2019年01月10日 17:31 公開
ジェン・コープステーク、テクノロジー記者
1月8~11日に米ラスベガスで開かれている 世界最大級の家電見本市「Consumer Electronic Show(CES)」が、女性用バイブレーターの展示を拒否し、性差別だとして物議をかもしている。
開発メーカー「ローラ・ディカルロ」は、女性用バイブレーター「Ose」がCESでイノベーション賞を獲得した後、展示するよう招かれたと話しているい。
一方、CESを主催している米消費者技術教会(CTA)は誤ってOseを賞の対象に含めてしまったと説明。また、CTAには不道徳やわいせつな候補を取り消せると話した。
ローラ・ディカルロのローラ・ハドック最高経営責任者(CEO)は、CESとCTAには長年、性的偏見があると指摘した。
CTAは声明で、「この製品は我々の既存の製品カテゴリに当てはまらないため、(賞の候補として)受け入れるべきではなかった。

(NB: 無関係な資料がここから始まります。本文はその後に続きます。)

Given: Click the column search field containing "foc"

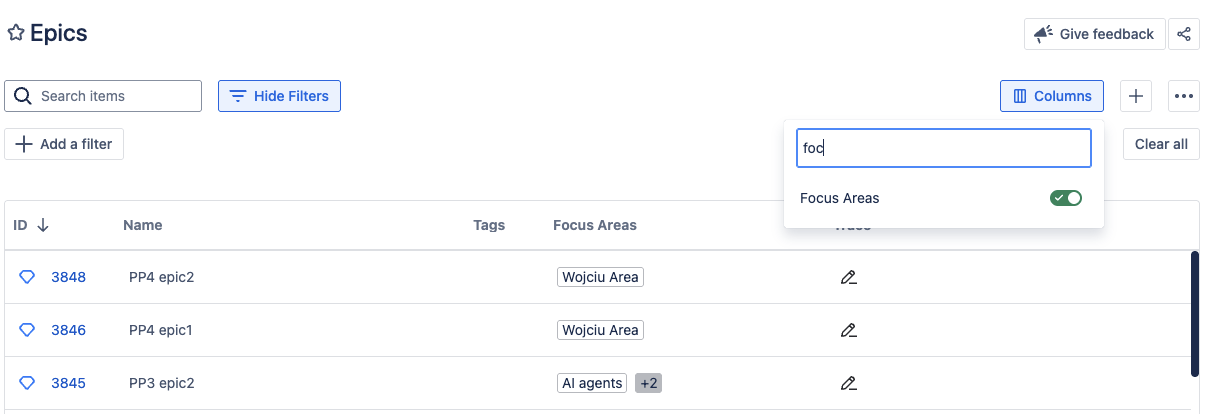Looking at the screenshot, I should tap(943, 148).
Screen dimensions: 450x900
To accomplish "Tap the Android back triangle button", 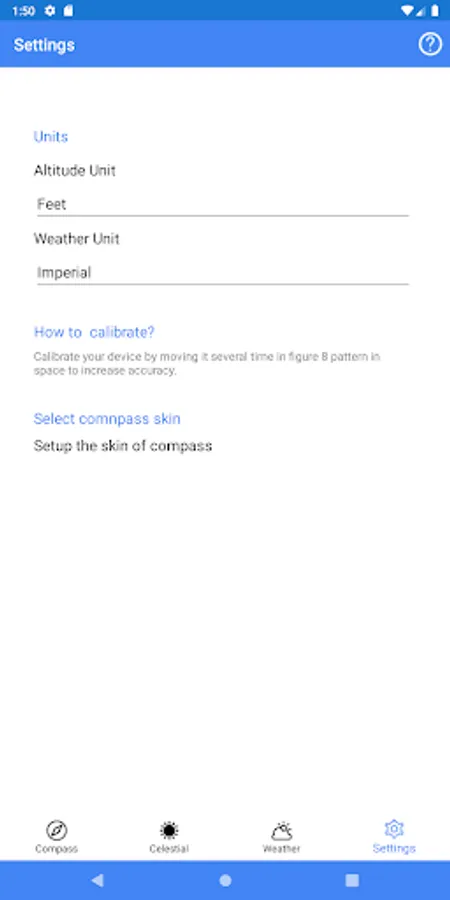I will point(98,880).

こちらの間違いを謝罪する」と述べた。
これに対しローラ・ディカルロのハドックCEOは自社サイトで、Oseがノミネートされていたカテゴリには他の女性向けの製品があると指摘した。
「ロボット掃除機が2点、ロボット搭載のスケートボードが1点、子供向けの玩具が4点、買い物補助ロボットが1点――女性の関心事項がすべて網羅されているようです」
「Oseはロボット工学・ドローンのカテゴリに当てはまるし、これは審査員を務めたCTAの専門家も認めています」
ハドック氏によると「Ose」はオレゴン州立大学のロボット工学ラボとの提携で作られ、「ロボット工学とバイオミミクリー(生物の仕組みを技術開発に応用する試み)、エンジニアリング」で計8つの特許を取得しているという。

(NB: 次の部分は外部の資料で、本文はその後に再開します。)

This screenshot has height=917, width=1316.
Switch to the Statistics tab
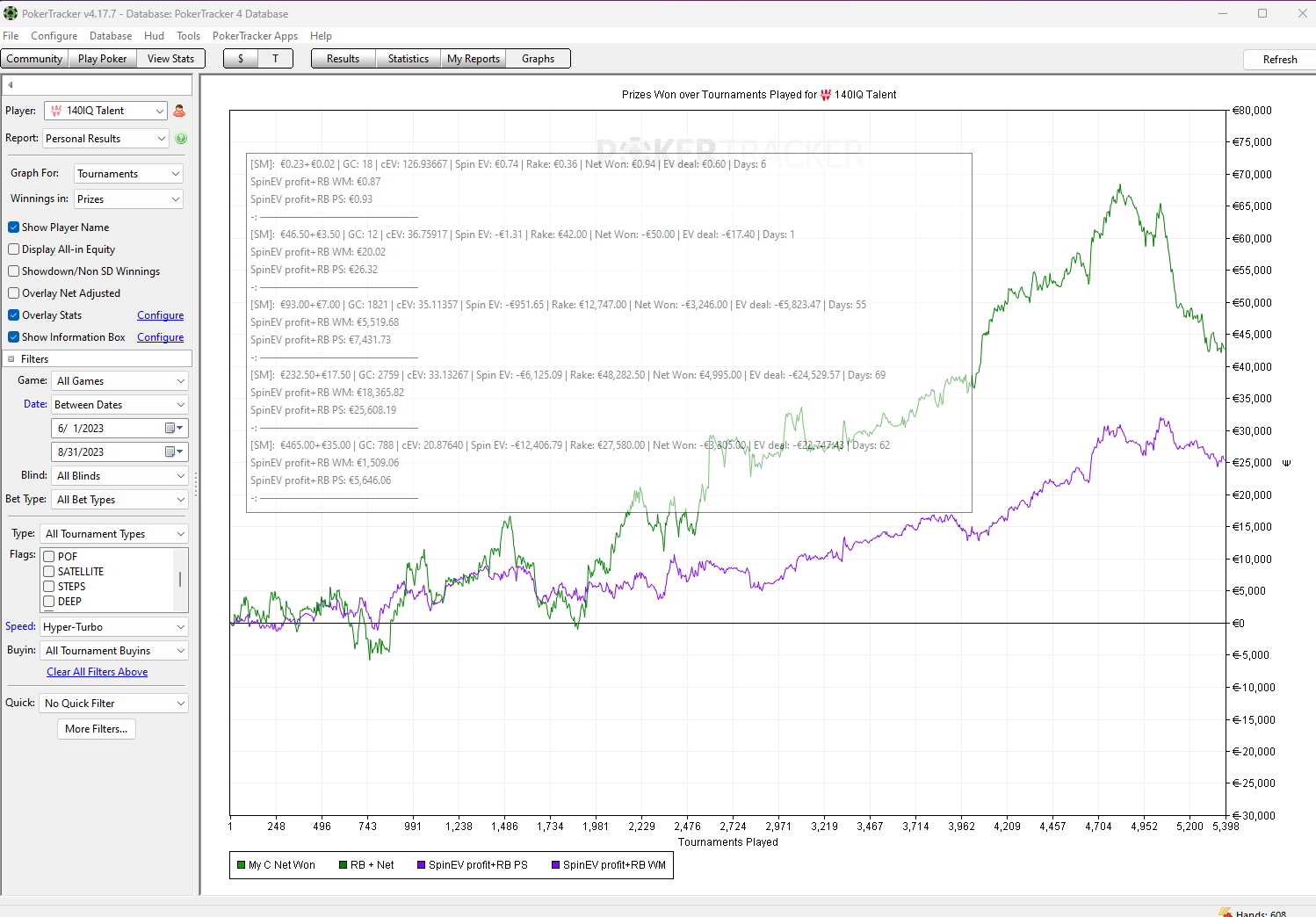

「女性やノンバイナリーの人、ジェンダー・ノンコンフォーミングの人、LGBTQIといった人々が、快感と技術の分野に大きな声を持つべきだと、我々は強く信じています」
(編注:ノンバイナリーは男性でも女性でもない「第三の性」を自認する人を、ジェンダー・ノンコンフォーミングは性別の表現が従来の文化的な規範に当てはまらない人を指す。LGBTQIはレズビアン、ゲイ、バイセクシャル、トランスジェンダー、クイアー、インターセックスの頭文字で、性別や性自認、性志向の多様性を表す言葉。)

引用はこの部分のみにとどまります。